• **Records shown**:
____

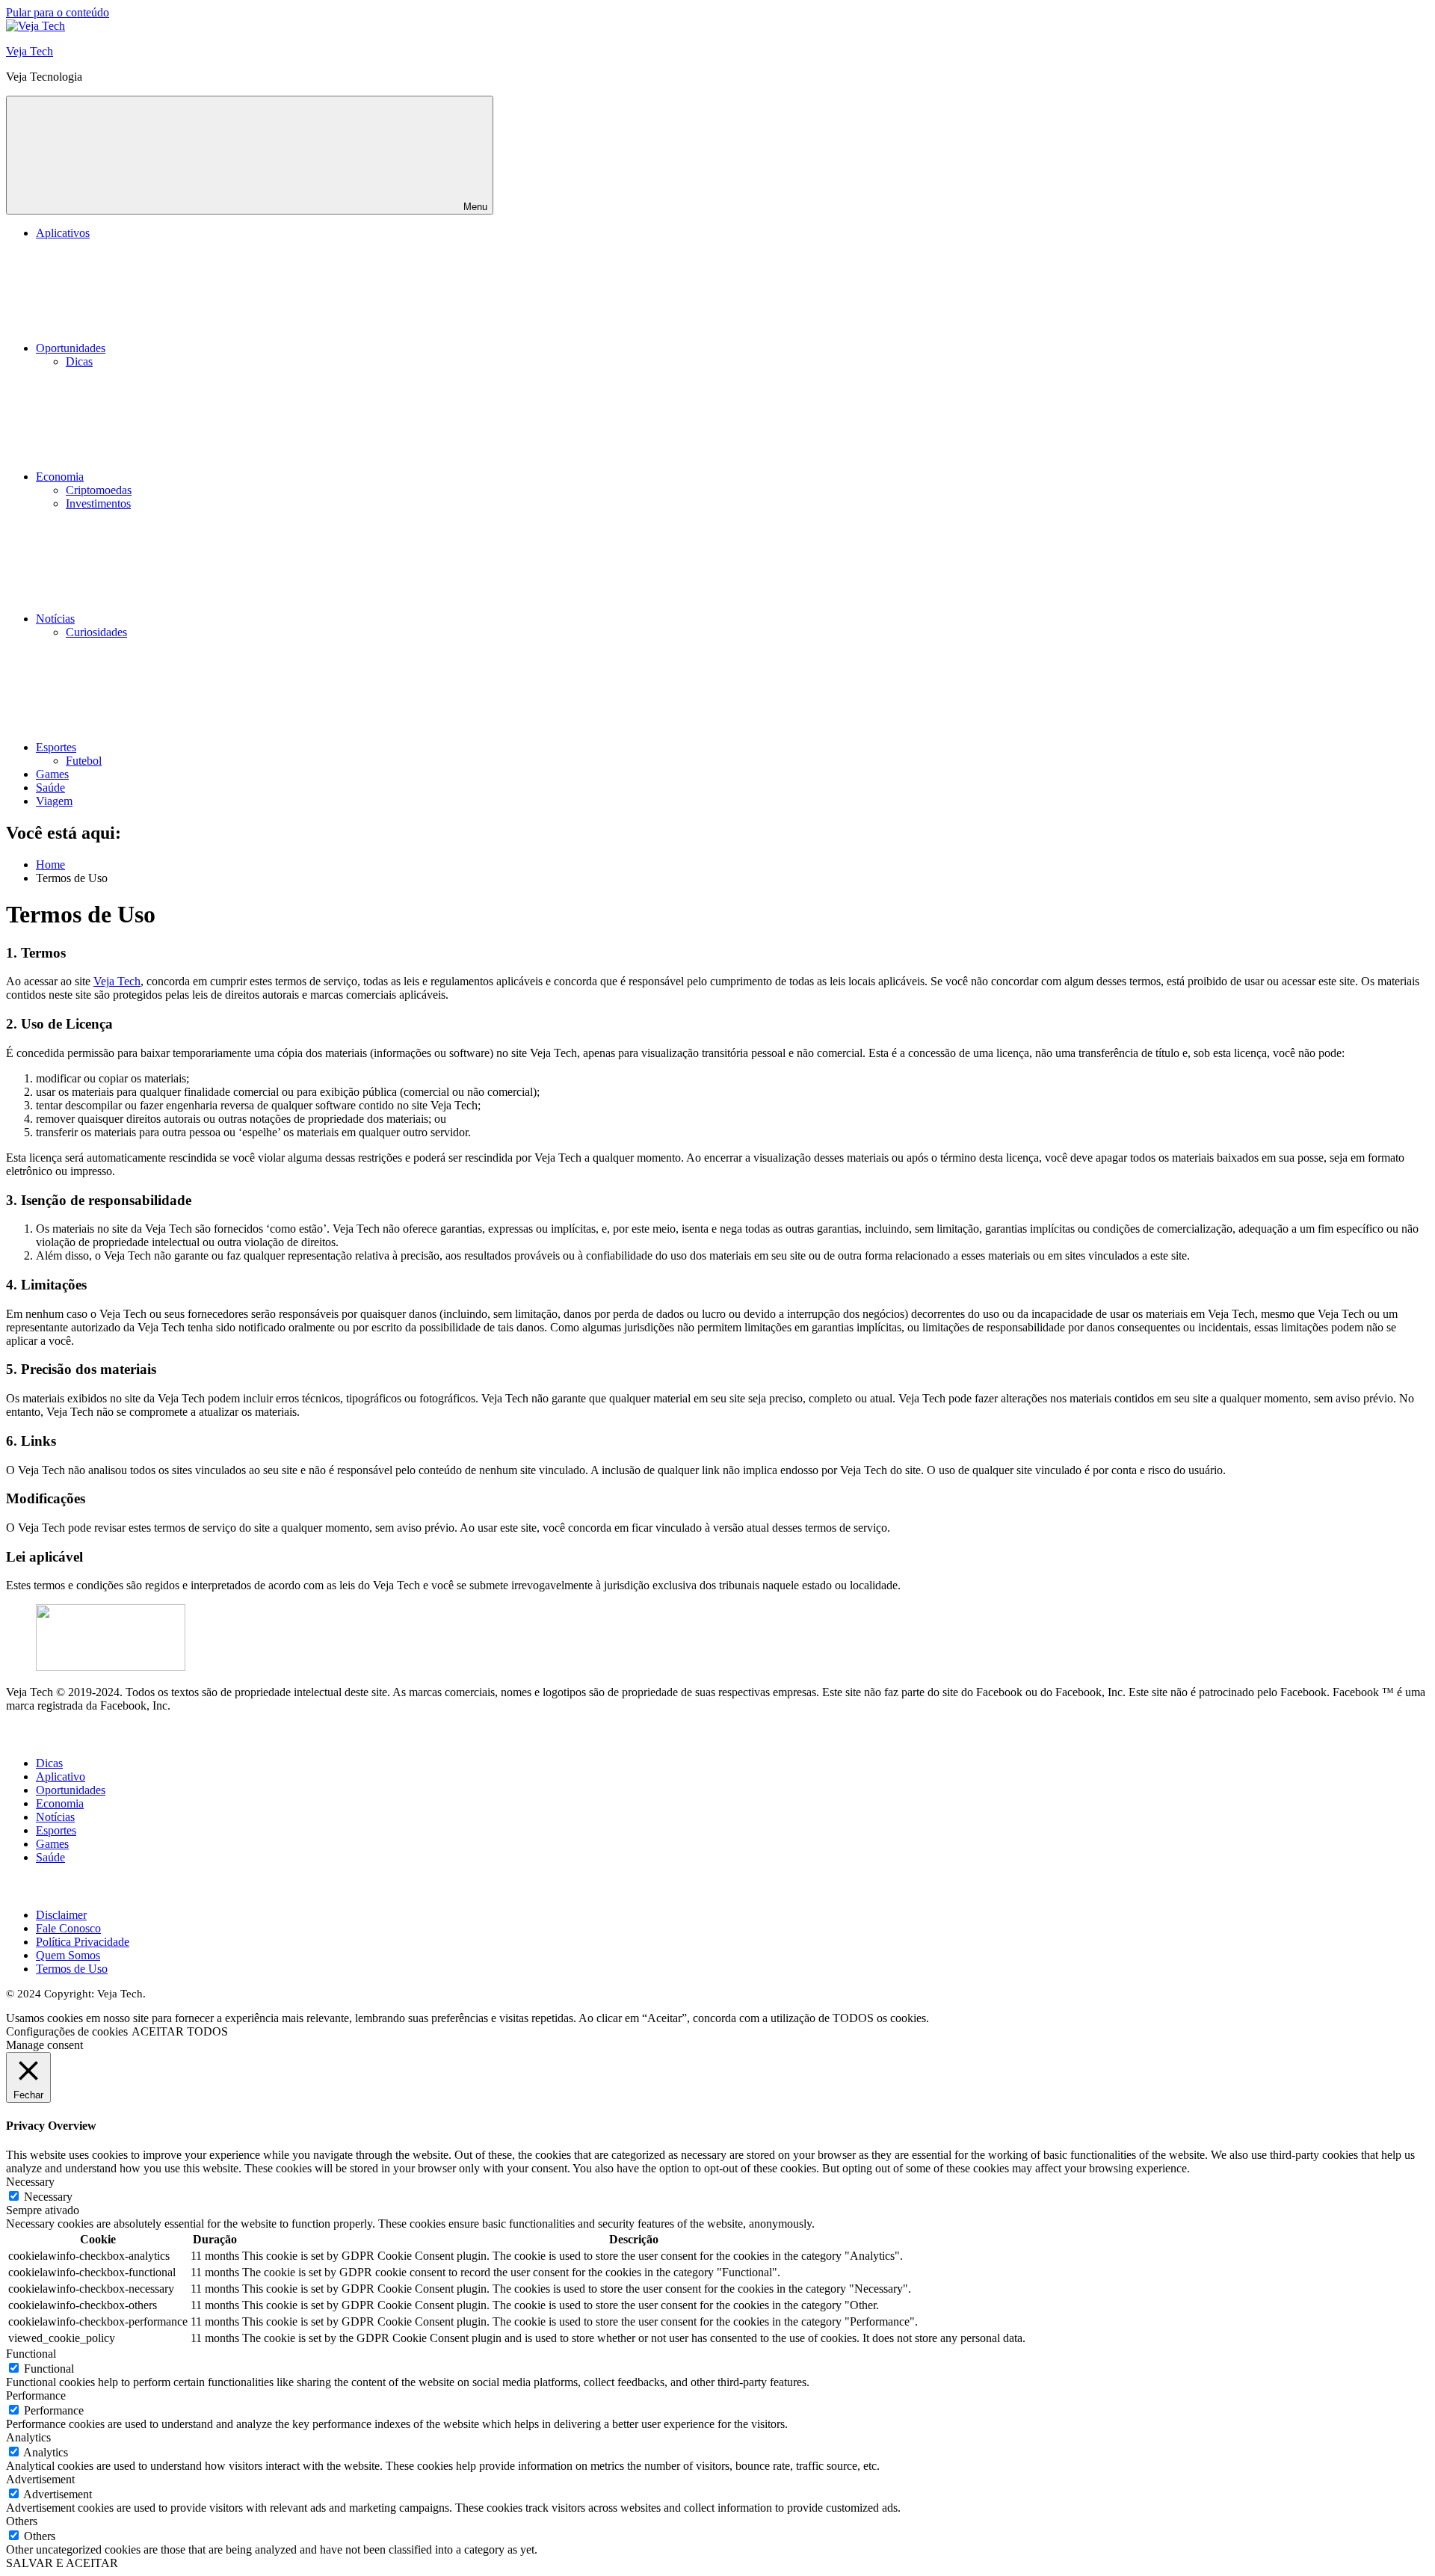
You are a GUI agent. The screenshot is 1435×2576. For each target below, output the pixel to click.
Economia (60, 476)
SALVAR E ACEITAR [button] (62, 2563)
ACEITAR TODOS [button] (180, 2031)
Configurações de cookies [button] (67, 2031)
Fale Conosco (68, 1928)
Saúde (50, 787)
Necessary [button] (30, 2181)
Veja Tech (29, 51)
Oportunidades (70, 348)
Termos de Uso (72, 1968)
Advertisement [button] (40, 2479)
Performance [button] (36, 2395)
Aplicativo (60, 1776)
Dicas (79, 361)
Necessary (48, 2196)
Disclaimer (61, 1914)
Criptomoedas (99, 490)
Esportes (56, 747)
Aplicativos (63, 233)
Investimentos (98, 503)
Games (52, 774)
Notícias (55, 618)
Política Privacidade (82, 1941)
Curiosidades (96, 632)
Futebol (84, 760)
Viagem (54, 801)
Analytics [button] (28, 2437)
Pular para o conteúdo (57, 12)
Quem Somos (68, 1955)
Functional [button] (31, 2353)
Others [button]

____

Across the data, find each line that has "button" in it and copy that line.

• **Problem solution**:
SALVAR E ACEITAR [button] (62, 2563)
ACEITAR TODOS [button] (180, 2031)
Configurações de cookies [button] (67, 2031)
Necessary [button] (30, 2181)
Advertisement [button] (40, 2479)
Performance [button] (36, 2395)
Analytics [button] (28, 2437)
Functional [button] (31, 2353)
Others [button]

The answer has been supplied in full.